Liberal-Conservadora. En 1920, con motivo de la renovación presidencial, en un clima
social más agitado, la oposición entre ambas se cargó de un contenido más preciso. A la
unión conservadora se oponía la candidatura del liberal Arturo Alessandri. Defensor de
dirigentes obreros del norte salitrero, Alessandri supo presentarse como el candidato de
la renovación y de las clases populares; en algún momento iba a denunciar a la «chusma
dorada» que gobernaba a Chile e invitar a sus seguidores a atacar sus suntuosas
residencias. La victoria de Alessandri fue ajustada, pero tuvo consecuencias decisivas.
El movimiento obrero creció; mientras un sector, de extracción sindicalista, organizaba
el Partido Comunista, la clase obrera en su conjunto otorgaba adhesión al nuevo
presidente. Éste encontró frente a sí la resistencia parlamentaria, mal equilibrada por la
minoría que le era adicta, formada ella también en la escuela de un parlamentarismo
poco amigo de la disciplina. El conflicto entre los poderes transformó la elección de
renovación parlamentaria de 1924 en un plebiscito, que el presidente ganó
holgadamente (no sin volcar en su favor los recursos del Estado). La mayoría favorable
no se mostró, sin embargo, más eficaz. Ante el marasmo legislativo, el 8 de septiembre
Alessandri debía alejarse del país y dejar el poder a una Junta militar; ésta pareció
orientarse hacia una salida favorable a la Alianza conservadora; por esta razón fue
barrida por otro sector militar, que devolvió el poder a Alessandri e impulsó la reforma
constitucional.

La Constitución de 1925 separaba la Iglesia del Estado, establecía el régimen


presidencialista e incluía principios juzgados socialistas por algunos (función social de
la propiedad, protección al trabajador y a la salud popular). Resultado de la revolución
de enero que devolvió a Alessandri a la presidencia fue también la afirmación como
árbitro entre los poderes del Estado del ejército, que trataba ahora de imprimir un ritmo
acelerado al proceso renovador. Jefe de la tendencia militar que había dominado en
enero era el coronel Ibáñez, candidato a la sucesión presidencial a la vez que ministro de
Guerra de Alessandri. La renuncia del restaurado presidente, algo fatigado de soportar la
tutela de su dinámico ministro, obligó a éste a renunciar por el momento a sus
ambiciones presidenciales; en su lugar era elegido como candidato único Emiliano
Figueroa Larraín, político moderadísimo; a su lado seguiría gravitando como ministro
de Guerra el coronel Ibáñez, que en 1927, tras de la renuncia de Figueroa, era por fin
ungido presidente en una elección en que fue candidato único.

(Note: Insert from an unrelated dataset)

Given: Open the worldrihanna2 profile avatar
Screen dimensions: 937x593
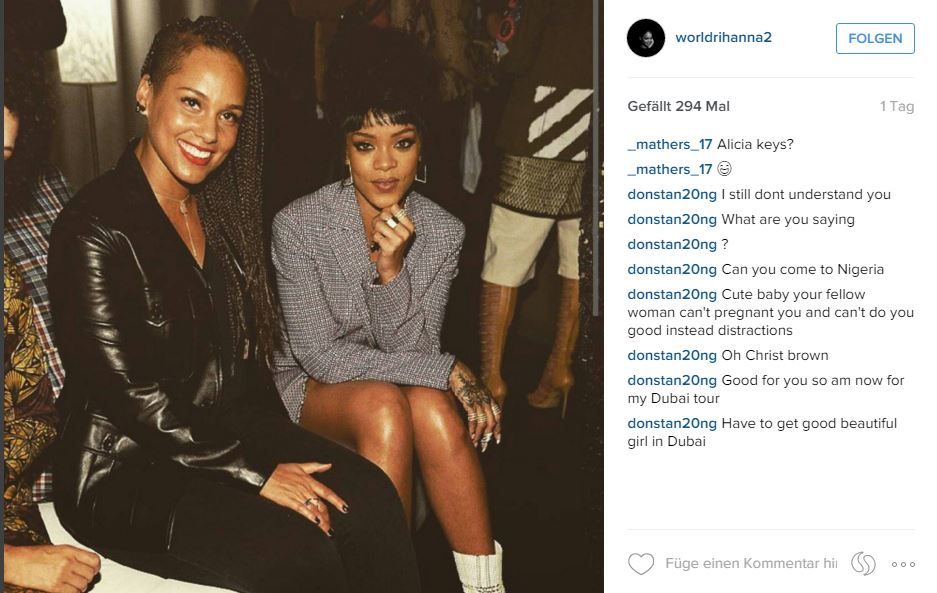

El gobierno de Ibáñez se caracterizó por una actividad febril: obras públicas (carreteras
y puertos, edificios escolares, reforma escolar y de la sanidad); al mismo tiempo se
transformó progresivamente en una dictadura legalizada gracias al apoyo del
amedrentado Parlamento. Esa dictadura progresista (y no necesariamente hostil a las
aspiraciones de los sectores populares) se apoyaba en la prosperidad de los años 1925-
29; a lo largo de ellos acudió sistemáticamente al crédito, en especial el norteamericano,
para financiar sus ambiciosos programas. La depresión la transformó en un régimen más
duro y represivo, a la vez que la privaba del apoyo popular; a mediados de 1931, tras de
unos días agitados en Santiago, el presidente Ibáñez cruzaba la frontera hacia el
destierro. Dejaba tras de sí un país arruinado -por él, según sus adversarios; sobre todo
por una crisis que golpeaba los mercados extranjeros y privaba a la moneda chilena de
casi todo su valor (el peso chileno parecía, en efecto, encontrarse en caída libre).

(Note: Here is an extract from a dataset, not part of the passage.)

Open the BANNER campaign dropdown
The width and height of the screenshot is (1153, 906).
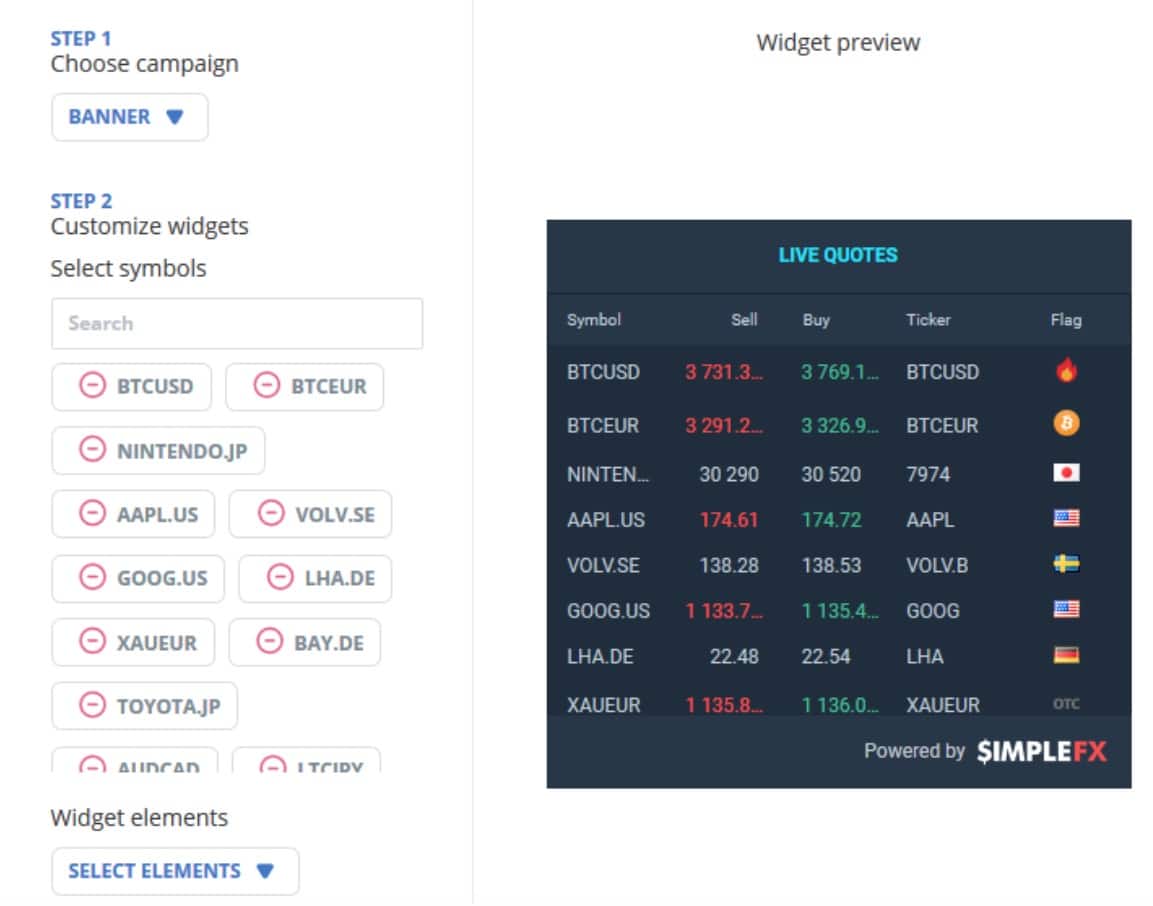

En Chile, entre las minorías tradicionalmente gobernantes y las aspiraciones


modernizadoras, el ejército había ocupado la escena como arbitro más capaz de
interpretar a estas últimas que los sectores de la clase política tradicional que se
proclamaban innovadores y populares. Pero las soluciones que aportaba no estaban
menos ligadas a la prosperidad que las de los partidos civiles de más allá de los Andes;
el militarismo progresista chileno, víctima también él del fin de los años buenos, fue tan
gravemente afectado por la crisis como aquéllos.